Il terzo campo di tensione è quello della giurisdizione e dell’organizzazione della giustizia.

La posizione di Valerio Onida dal punto di vista del costituzionalismo è sintetizzata in un passaggio della Prolusione all’Università di Roma Tre del 19 gennaio 2005: «… La politica come mero arbitrio, e il giudizio come improprio strumento di governo, sono i due pericoli contrapposti». Ma gli sembrerà a lungo – avendo egli propensione a rimanere fermo nei suoi convincimenti – che, nel clima culturale italiano dominante, «tentazioni ed episodi di uso improprio dello strumento giudiziario al di là della sua funzione di garanzia si diano, certamente, ma per lo più sul terreno di questioni prive di immediato e intenso impatto politico generale». Solo molto più avanti nel tempo constaterà, incidentalmente, la torsione impressa alla forma di governo dalla stagione delle inchieste giudiziarie all’inizio degli anni Novanta, cui era conseguita una regressione del sistema dei partiti, aprendosi «un’era di personalizzazione leaderistica della politica, di caccia al voto sulla base non di idee-forza, ma di sollecitazioni alle emozioni superficiali della “gente”, di contrapposizioni esasperate» (Quel “buon tempo antico” lontano dai principi della Costituzione, www.casadellacultura.it, ma siamo ormai al 2018, e in una sede editoriale un po’ discosta).

Ha invece sempre ben chiaro – l’Onida osservatore della realtà pratica del diritto – che la cultura e la formazione dei magistrati devono essere sottratte alla sfera di autoreferenzialità della magistratura.

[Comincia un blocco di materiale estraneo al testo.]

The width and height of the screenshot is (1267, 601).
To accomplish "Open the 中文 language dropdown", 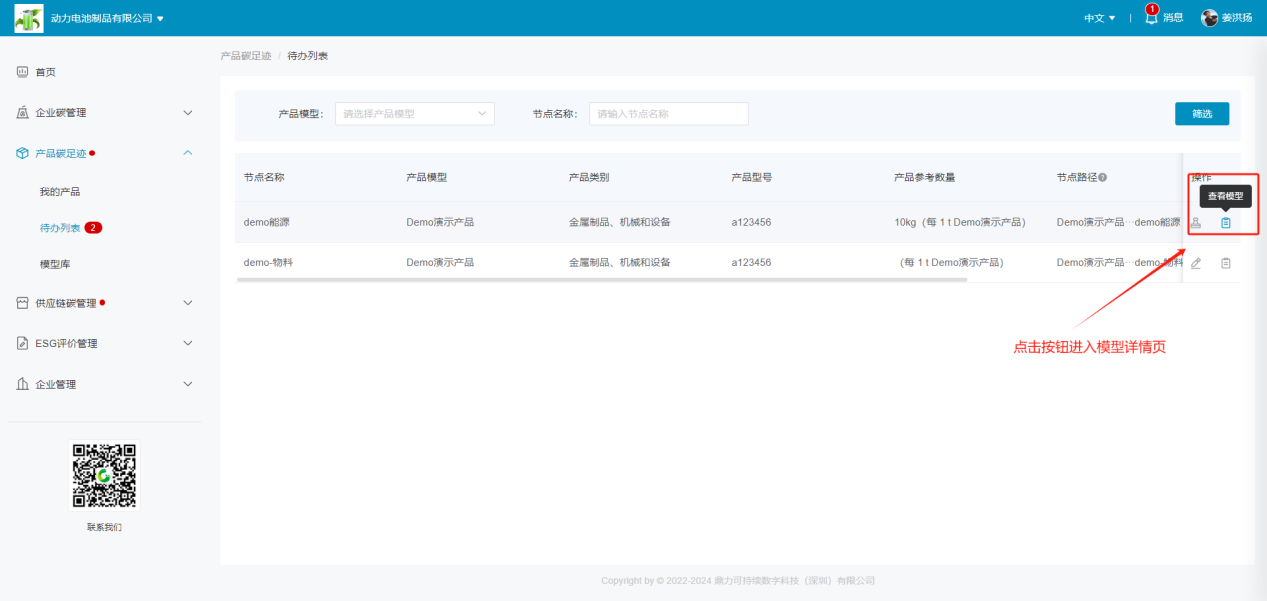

Quando diviene, nel 2011, per primo, Presidente della Scuola superiore della Magistratura, difende, con tutta la determinazione e la fermezza di cui è capace, il ruolo e l’autonomia di quella struttura di fresca istituzione, della quale non pochi, in sede politica e tra le rappresentanze istituzionali dei giudici, auspicano il pronto fallimento. Egli invece consolida rapidamente la Scuola, ne fa una sede di alta formazione, nel proficuo rapporto tra magistrati, professori e discenti, e nell’apertura all’esterno, ai professori universitari.

Tutto questo magistero giuridico e morale, e questa testimonianza, costituiscono il ricchissimo lascito di Valerio Onida, che non potrà scomparire.

Mentre tace la sua voce, che sempre accompagnava i fatti dell’esperienza costituzionale. Questa ci mancherà. E sentiremo subito, noi costituzionalisti, riaprirsi la ferita, quando terremo, nel prossimo autunno, il nostro convegno annuale sul tema Lingua Linguaggi Diritti: è del 2021 il suo contributo Le parole della Costituzione repubblicana alla raccolta Le parole del potere. Il lessico delle istituzioni in Italia; ed echeggerà la domanda, che chissà quante volte ripeteremo nel tempo: cosa ne avrebbe detto Valerio Onida?